Tô falando com quem?

Lila Cruz
Revista Goma
Published in
3 min readJan 17, 2017

A quem queremos atingir quando fazemos um zine?

Alguns dos meus fanzines

Fanzines podem ser feitos a partir de qualquer assunto (qualquer assunto mesmo!). Tem gente que faz zines fotográficos. Gente que faz zines experimentais, zines que contam pequenas histórias, crônicas, quadrinhos, poesias, contos e até pequenas reportagens.

Eu particularmente, até hoje, já me arrisquei nos fanzines de poesia, poesia ilustrada, quadrinhos e cartoons. De uns tempos pra cá, porém, aquela pequena pergunta “Qual o propósito disso tudo?” começou a ressonar dentro de mim, a cada dia mais alto. Pra quem eu estava falando? Pra onde aquilo tudo estava indo?

Eu sei, isso parte da presunção de que todo tipo de arte precisa de um propósito e um direcionamento de público, como se eu estivesse dentro da ideia de que preciso atingir o público x provocando resultado y. Não deveria ser tão matemático. Mas eu não consigo não pensar nisso. Em especial porque em algum momento da minha vida eu quis, num vislumbre utópico do que seria a carreira de jornalista, atingir a vida das pessoas e quem sabe provocar mudanças positivas, reflexões ou algo do tipo. Acabei aplicando esse desejo em tudo o que faço. O que não é necessariamente bom, porque né, desemboca nesse tipo de conflito (“zine precisa ter razão de ser?”).

https://thesadghostclub.com/collections/zines

A experiência de conhecer pessoas que leram o meu zine sobre ansiedade e compartilhar vivências com elas foi incrível. Quis replicar isso outras vezes, mas travei, não sei mais por onde começar.

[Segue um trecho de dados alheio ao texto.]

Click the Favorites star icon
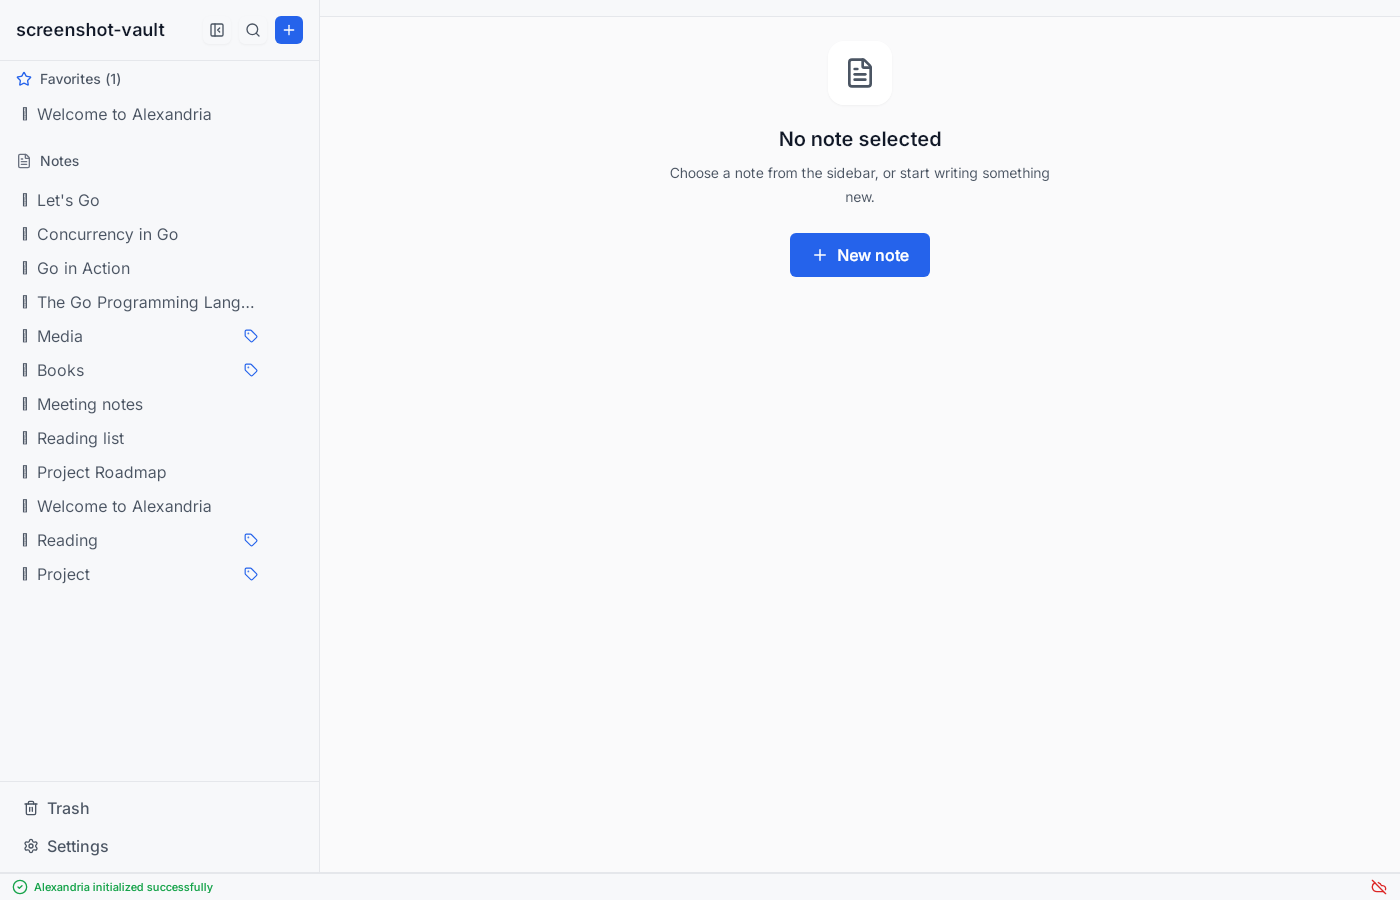Screen dimensions: 1400x900 (24, 79)
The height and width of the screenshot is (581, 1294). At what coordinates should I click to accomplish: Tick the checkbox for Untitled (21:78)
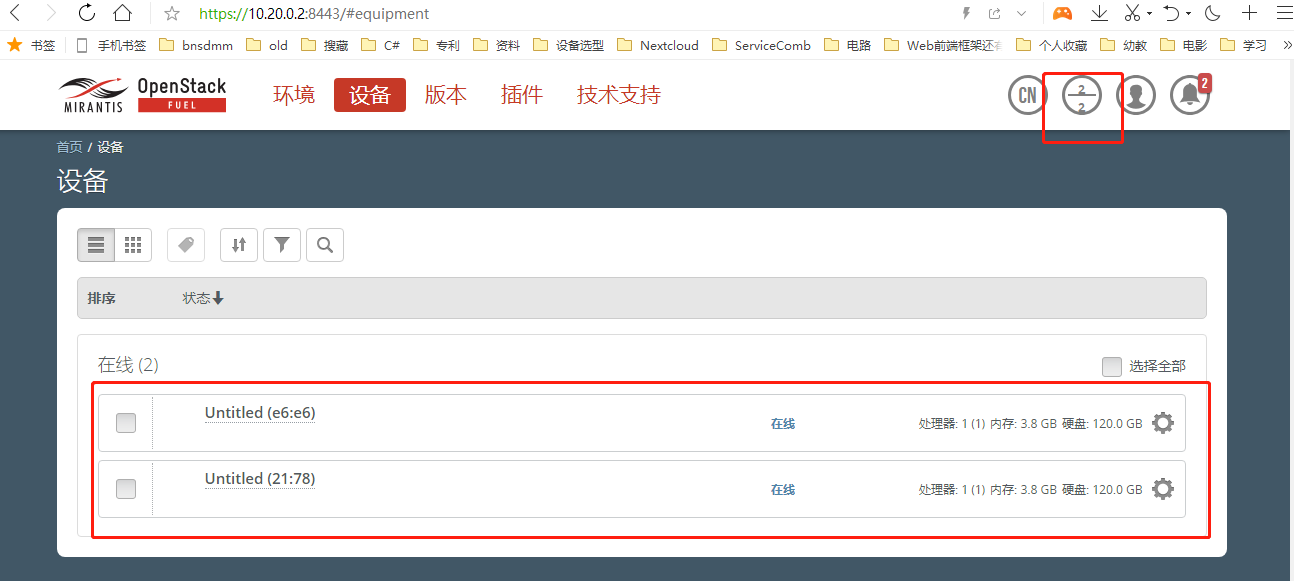click(x=125, y=488)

Não sei mais se começo me perguntando quem eu quero atingir, qual a mensagem quero passar ou se começo desenhando qualquer coisa mesmo.

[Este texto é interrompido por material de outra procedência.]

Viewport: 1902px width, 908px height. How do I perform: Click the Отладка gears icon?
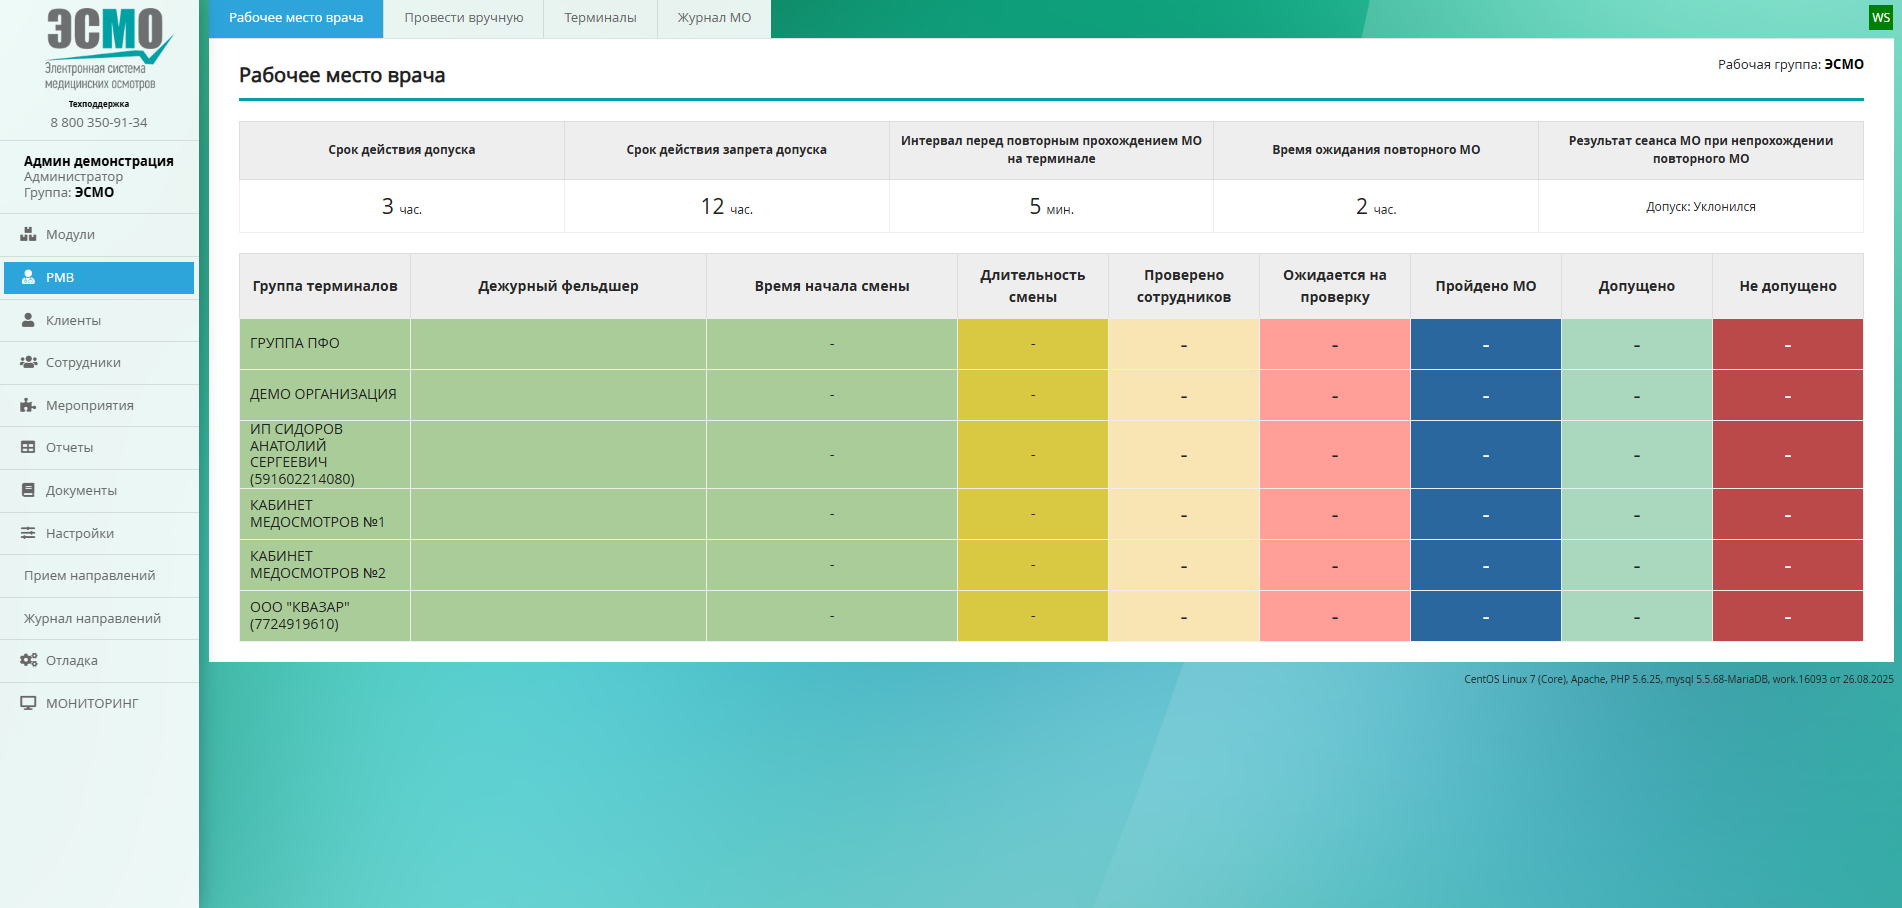click(28, 660)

Veja bem, esse incômodo também me atinge pelo fato de que não sei pra quem a gente está falando nesse mercado de zines e HQs. Olho nos eventos e não sei mais se estamos comprando porque uma coisa é bonita e atraente aos olhos, não sei se somos grandes colecionadores, se produzimos coisas pela beleza de produzir, pelo desejo de compartilhar sentimentos ou por tudo isso (ou nada disso). Não sei se estamos num culto cíclico onde quem compra uma hora produz e vende para quem vendeu antes, que vai produzir logo depois e então continuar a ciranda de nós-vendemos-para-nós-mesmos. Sem contar que, apesar de estarmos num momento de ampliação de público e produção, ainda somos de maioria classe média branca, que não está nem muito preocupada com quem está falando (ou o que diabos vai fazer com aquilo que produziu).

Isso já me incomodou mais, hoje meio que me bloqueia. Não consigo ainda enxergar propósito (ou se deve haver propósito), mas também não queria beirar a futilidade. Não queria ser uma caricatura do que os zines já foram, nem uma versão de punk comprada na galeria do rock. O negócio é que não definimos que mercado é esse, se isso é um mercado, um hobby, um negócio, arte. E nessa indefinição nasce muita coisa, mas também morre um monte de tema interessante, de trabalho interessante.

Só me resta continuar questionando e cobrando de mim mesma que nunca deixe de pensar em atingir públicos além da minha bolha classe média branca. Algum dia, quem sabe, atinjo pelo menos 1/10 deste objetivo. Com zine ou sem zine.